FuriosaAI turns down US$800m bid from Meta
The news: Korean chip startup FuriosaAI has turned down an USD800 million ($1.27 billion) takeover offer from Meta, choosing instead to grow the business as an independent company, according to media reports.
The numbers: Local Korean media outlet MK said that the acquisition price proposed by Meta at approximately 1.2 trillion South Korean won, is around 400 billion South Korean won higher than FuriosaAI’s current market valuation. The MK source said that while there was some internal debate over the proposed price within FuriosaAI, founder and CEO Baek Jun-ho, was unhappy with other business terms of the transaction.
The context: MK said that Meta has been eyeing several AI semiconductor companies across the US and Israel, and commenced negotiations with FuriosaAI at the beginning of the year. According to MK, the acquisition negotiations broke down because the two sides could not narrow their differences over the direction of the business and organisational structure after the acquisition rather, than disagreeing on the price.

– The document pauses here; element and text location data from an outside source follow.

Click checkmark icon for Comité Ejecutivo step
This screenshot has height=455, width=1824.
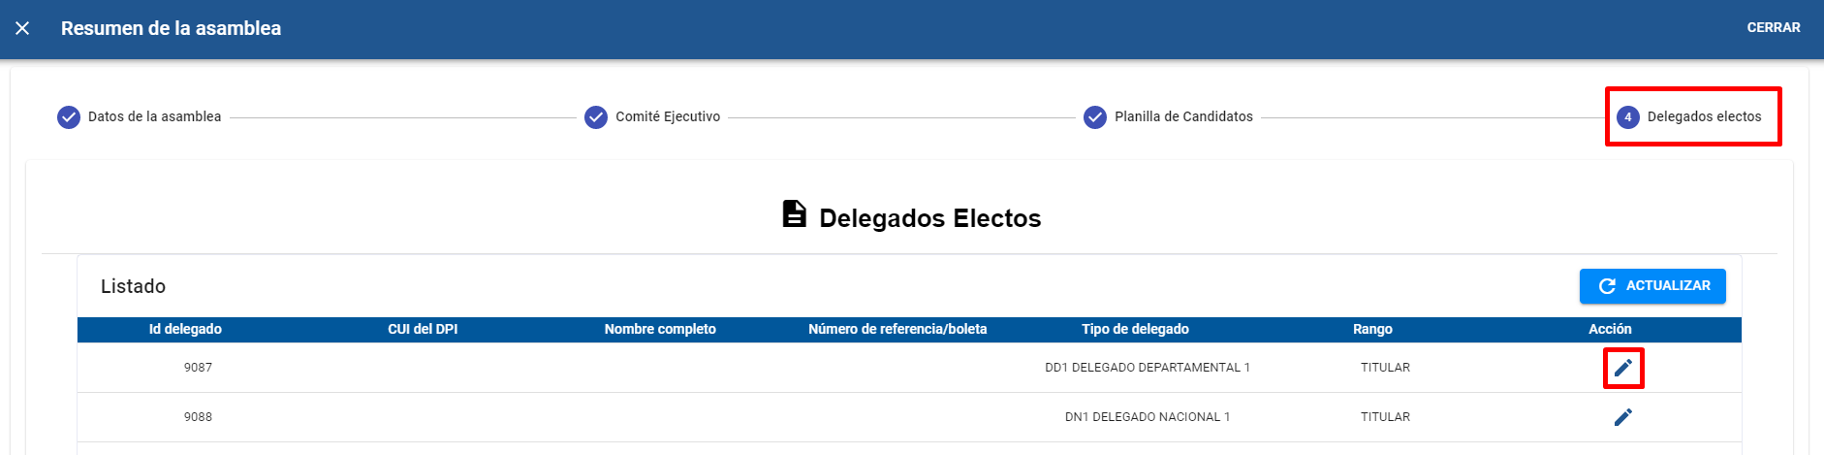pyautogui.click(x=596, y=117)
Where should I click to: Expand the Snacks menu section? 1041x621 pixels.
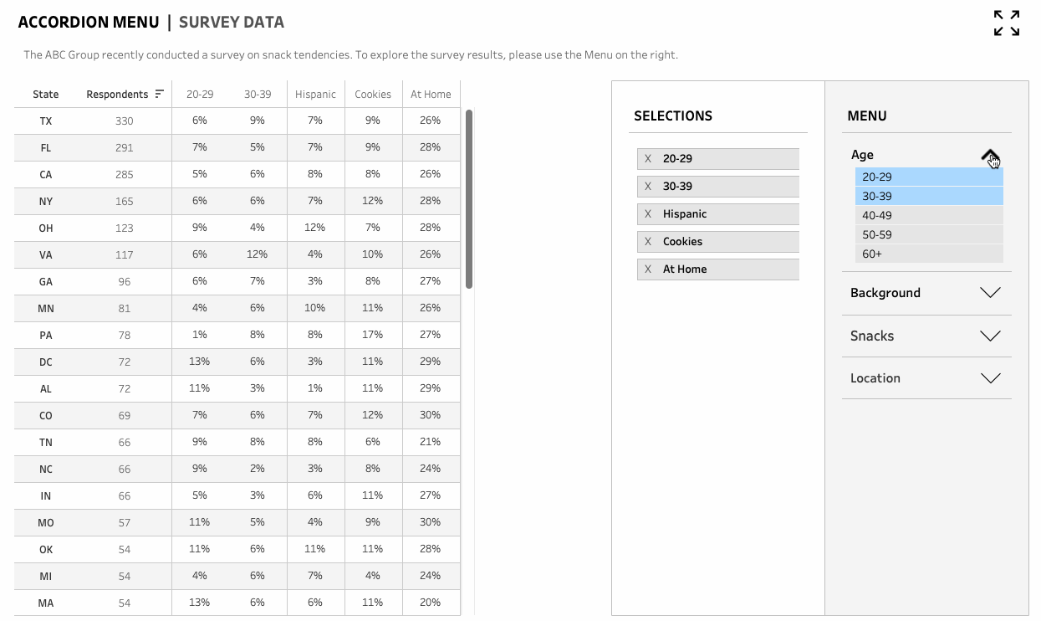[926, 336]
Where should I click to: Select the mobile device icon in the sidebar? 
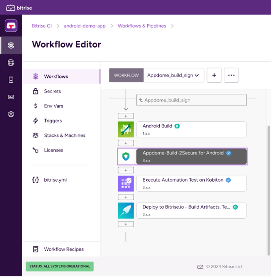click(11, 80)
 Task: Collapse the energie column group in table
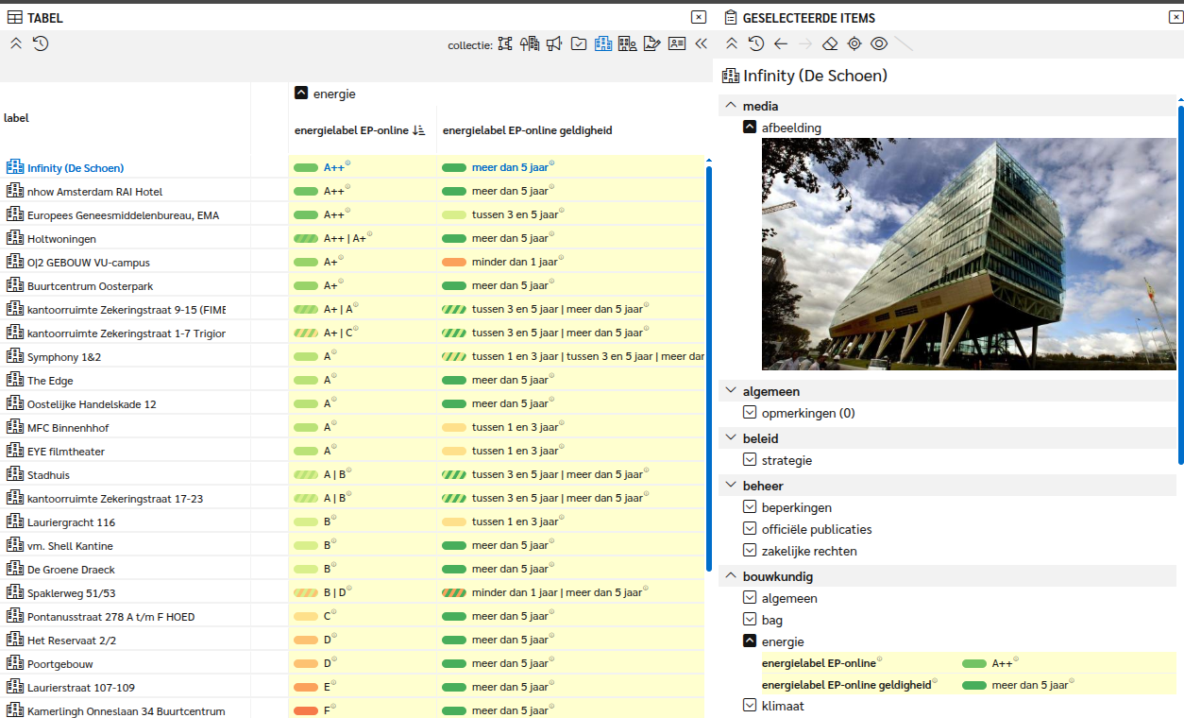[301, 94]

FuriosaAI builds semiconductors for AI inferencing, and its second-generation processor RNGD (Renegade) was designed to challenge products from the likes of Nvidia and Groq.
Meta is trying to reduce its reliance on Nvidia for its chips specialised in training and building large language models, announcing plans to spend up to USD65 billion to expand its AI infrastructure this year, including on its first in-house chip for training AI systems.
FuriosaAI is reportedly in talks with investors to raise 70 billion South Korean won which it hopes to complete this month, and plans to invest the funding into RNGD’s mass production and operating expenses.